The Bible says a lot about the bond between husband and wife. Ecclesiastes 4:9 tells us that two are better than one, for “if either of them falls down, one can help the other up.” God teaches us to honor our spouses, love them, and uphold them. With a busy lifestyle, it can be easy to push time with your partner aside. You may assume your spouse will always be there, regardless of how much time and energy you dedicate to him or her. Yet pushing your partner to the bottom of your priority list can ultimately drive a wedge between you two – one you may not be able to repair. Here are three ways to make more time for your partner starting right now.
Take Time for Daily Devotions
Attending to daily devotions together is an amazing step on your joint spiritual journeys. Take a few minutes out of your day when you are together – early in the morning before work or before you eat supper as a family. Pray together, holding hands, to make the moment even more powerful. Set aside a specific time of day for devotions, and hold each other to the commitment to Christ. You will both grow to look forward to your devotion time together, to grow as a couple and as disciples of God.
Make your prayer or Bible study time a priority despite demanding schedules, not a luxury for when you have time. You may find you never have time for devotions if it consistently drops off your daily to-do list. You and your partner must truly want to dedicate time every day for devotions to make it work. Otherwise, your hearts won’t be in it and the habit will fade off into nothingness. Speak with your partner and broach the subject of wanting to do daily devotions together. Eventually, this time together will become habitual – the perfect way to grow together and do so in Christ’s light.
Read the Bible Together
What better way to spend time with your partner than to tackle another common resolution – reading the Bible from beginning to end? You and your partner can accomplish both at the same time by reading the Bible together. If you have the leisure of going to bed together without interruptions from children, take turns reading passages or chapters of the Bible aloud to one another before you fall asleep. This is the perfect way to wind down together after a long, busy day, and to go to sleep with God on your mind.

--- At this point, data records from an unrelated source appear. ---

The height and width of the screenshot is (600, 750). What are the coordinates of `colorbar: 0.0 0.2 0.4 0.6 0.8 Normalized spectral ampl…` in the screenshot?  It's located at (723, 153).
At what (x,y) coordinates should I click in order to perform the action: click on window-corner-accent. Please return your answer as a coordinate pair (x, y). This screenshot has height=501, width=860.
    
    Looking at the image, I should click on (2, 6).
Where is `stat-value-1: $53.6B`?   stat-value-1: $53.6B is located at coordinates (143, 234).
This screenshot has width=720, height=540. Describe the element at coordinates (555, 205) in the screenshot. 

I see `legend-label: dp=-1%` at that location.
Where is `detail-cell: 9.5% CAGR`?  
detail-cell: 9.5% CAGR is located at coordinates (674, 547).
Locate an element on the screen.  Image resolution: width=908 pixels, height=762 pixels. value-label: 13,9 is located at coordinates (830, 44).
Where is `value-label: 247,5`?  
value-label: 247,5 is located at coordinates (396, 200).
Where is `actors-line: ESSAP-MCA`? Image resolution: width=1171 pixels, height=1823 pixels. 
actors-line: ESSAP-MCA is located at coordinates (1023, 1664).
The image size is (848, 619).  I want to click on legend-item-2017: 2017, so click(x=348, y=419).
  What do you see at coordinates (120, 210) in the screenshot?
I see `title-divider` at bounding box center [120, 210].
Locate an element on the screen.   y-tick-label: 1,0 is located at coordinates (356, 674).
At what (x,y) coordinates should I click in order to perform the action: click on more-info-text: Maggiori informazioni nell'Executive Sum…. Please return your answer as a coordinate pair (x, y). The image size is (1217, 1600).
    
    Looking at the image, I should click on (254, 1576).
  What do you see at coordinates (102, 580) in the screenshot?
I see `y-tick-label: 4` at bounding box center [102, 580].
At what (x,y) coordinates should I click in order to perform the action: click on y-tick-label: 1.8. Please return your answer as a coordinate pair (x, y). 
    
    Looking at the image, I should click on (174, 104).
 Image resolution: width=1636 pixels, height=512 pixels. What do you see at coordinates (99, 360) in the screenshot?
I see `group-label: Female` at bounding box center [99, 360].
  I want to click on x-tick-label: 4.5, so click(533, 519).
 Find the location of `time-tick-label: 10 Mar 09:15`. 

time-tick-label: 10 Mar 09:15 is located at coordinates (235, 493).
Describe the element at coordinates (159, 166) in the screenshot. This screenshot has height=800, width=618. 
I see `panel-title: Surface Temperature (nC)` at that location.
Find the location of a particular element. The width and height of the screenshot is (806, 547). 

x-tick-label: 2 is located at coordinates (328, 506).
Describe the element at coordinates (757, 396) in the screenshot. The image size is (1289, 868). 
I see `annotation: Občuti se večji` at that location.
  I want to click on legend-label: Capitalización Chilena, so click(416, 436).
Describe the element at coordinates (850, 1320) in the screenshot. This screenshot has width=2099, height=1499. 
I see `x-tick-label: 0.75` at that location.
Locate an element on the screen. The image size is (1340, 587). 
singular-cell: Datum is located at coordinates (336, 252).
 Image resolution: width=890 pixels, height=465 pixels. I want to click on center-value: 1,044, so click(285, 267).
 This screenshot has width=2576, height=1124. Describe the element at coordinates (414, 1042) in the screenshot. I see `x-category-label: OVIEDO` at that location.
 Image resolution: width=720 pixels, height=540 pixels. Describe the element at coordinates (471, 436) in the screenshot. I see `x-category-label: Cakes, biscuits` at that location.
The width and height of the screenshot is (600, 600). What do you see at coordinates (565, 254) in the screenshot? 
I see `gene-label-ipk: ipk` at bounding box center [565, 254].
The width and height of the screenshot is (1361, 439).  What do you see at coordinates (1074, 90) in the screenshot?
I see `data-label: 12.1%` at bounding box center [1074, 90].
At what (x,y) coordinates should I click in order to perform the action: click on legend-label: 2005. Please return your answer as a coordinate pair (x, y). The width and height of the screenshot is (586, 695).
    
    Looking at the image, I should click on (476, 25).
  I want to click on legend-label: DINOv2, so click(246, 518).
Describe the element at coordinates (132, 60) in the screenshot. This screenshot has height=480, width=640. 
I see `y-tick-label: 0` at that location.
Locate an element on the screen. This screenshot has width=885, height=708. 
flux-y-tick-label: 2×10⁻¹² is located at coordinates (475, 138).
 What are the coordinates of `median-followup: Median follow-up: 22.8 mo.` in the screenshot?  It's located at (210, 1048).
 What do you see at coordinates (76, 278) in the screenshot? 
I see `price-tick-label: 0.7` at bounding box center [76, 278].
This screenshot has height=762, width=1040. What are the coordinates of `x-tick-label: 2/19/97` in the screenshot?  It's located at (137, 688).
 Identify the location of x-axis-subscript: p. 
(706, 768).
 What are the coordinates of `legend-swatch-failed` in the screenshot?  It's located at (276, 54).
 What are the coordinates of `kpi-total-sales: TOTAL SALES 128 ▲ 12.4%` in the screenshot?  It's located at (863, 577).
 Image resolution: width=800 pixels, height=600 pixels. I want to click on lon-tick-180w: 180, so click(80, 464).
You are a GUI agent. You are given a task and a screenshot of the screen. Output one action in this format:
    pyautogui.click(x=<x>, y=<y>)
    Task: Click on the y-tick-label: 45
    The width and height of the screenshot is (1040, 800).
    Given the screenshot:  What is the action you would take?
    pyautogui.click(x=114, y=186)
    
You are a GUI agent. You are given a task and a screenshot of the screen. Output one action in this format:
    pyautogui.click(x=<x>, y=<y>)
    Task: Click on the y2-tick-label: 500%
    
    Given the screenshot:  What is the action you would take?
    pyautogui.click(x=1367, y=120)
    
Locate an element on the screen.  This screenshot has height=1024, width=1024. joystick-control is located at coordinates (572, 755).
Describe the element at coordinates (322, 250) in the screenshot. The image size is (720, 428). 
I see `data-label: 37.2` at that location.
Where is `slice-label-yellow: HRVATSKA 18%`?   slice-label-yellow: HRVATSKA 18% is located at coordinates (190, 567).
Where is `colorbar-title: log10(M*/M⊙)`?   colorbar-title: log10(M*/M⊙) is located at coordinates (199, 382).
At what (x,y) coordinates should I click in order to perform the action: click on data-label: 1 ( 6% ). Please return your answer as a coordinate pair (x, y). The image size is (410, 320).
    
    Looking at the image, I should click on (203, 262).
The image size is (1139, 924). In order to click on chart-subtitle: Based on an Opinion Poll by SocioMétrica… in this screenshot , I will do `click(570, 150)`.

If you don’t have time to sit and read with your spouse, try to fit in Bible readings in other ways. Read excerpts aloud while your partner drives, does household chores, or cooks dinner. You can also read the Bible separately on your own time, then come together a few times a week to discuss what you both read. Create chapter goals and accomplish them together, even if you have to read during your lunch break at work and your spouse reads at home with the kids. Reading the Bible together can be fun and spiritually fulfilling.
Be Flexible and Forgiving
It can be easy to give up or point the finger at your partner if he or she consistently has to cancel plans with you – or vice versa. Yet throwing in the towel will not help your relationship. Instead of getting angry with your spouse for his or her busy schedule, strive to be flexible and forgiving. If a certain date or time continuously doesn’t work out, try switching it up. For example, if you’ve tried to arrange a Friday date night in the past but your partner consistently has to cancel for work, try for a Sunday breakfast instead.
Going out of your way to make your own schedule flexible and to forgive your partner for having to cancel can encourage an environment of give and take. It can show your partner that you are willing to do anything to make time for him or her. It’s important to note, however, that you should not be the only one willing to be flexible and forgiving. It takes two to make a relationship work. Show your partner that spending time together is an important aspect of a healthy, happy relationship, and that you need him or her to meet you halfway.
A common trait among all great marriages is going out of your way to spend time with one another. Even in the face of hectic schedules, raising children, and full-time jobs, it is critical to find time to spend with your partner for a happy and healthy relationship.